→ **Task requirements**:
Reproduce verbatim the rows of the source data below, starting at the row containing "Where should I click to: Switch" and ending at the row containing "Action: click(920, 18)", both included.

Source data
____

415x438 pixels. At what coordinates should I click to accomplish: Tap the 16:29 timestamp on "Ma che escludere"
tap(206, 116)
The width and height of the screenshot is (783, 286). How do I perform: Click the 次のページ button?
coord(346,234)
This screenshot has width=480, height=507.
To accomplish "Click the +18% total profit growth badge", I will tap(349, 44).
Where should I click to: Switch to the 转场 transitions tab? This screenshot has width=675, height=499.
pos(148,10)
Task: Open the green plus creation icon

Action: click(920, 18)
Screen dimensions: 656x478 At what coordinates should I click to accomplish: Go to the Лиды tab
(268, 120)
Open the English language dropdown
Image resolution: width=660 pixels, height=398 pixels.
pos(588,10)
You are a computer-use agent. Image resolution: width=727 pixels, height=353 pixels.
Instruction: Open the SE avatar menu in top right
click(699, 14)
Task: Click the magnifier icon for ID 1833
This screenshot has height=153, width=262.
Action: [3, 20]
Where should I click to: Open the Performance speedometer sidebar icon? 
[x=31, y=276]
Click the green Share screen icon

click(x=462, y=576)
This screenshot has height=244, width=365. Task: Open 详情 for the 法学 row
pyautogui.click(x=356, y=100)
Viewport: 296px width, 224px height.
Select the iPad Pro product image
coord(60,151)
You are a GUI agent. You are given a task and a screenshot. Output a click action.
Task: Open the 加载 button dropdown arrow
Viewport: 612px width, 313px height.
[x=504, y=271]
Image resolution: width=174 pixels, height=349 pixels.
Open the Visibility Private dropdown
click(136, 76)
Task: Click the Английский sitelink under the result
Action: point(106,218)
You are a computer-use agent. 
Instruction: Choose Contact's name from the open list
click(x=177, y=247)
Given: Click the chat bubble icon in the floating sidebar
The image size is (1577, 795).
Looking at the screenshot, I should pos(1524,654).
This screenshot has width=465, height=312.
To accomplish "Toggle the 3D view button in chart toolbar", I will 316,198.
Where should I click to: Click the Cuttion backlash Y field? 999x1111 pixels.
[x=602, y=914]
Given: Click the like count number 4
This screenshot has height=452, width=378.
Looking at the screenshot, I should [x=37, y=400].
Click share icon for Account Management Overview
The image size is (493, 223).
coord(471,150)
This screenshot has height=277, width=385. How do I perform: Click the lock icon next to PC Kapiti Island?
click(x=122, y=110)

____

→ **Task response**:
Where should I click to: Switch to the 转场 transitions tab? This screenshot has width=675, height=499.
pos(148,10)
Task: Open the green plus creation icon

Action: click(920, 18)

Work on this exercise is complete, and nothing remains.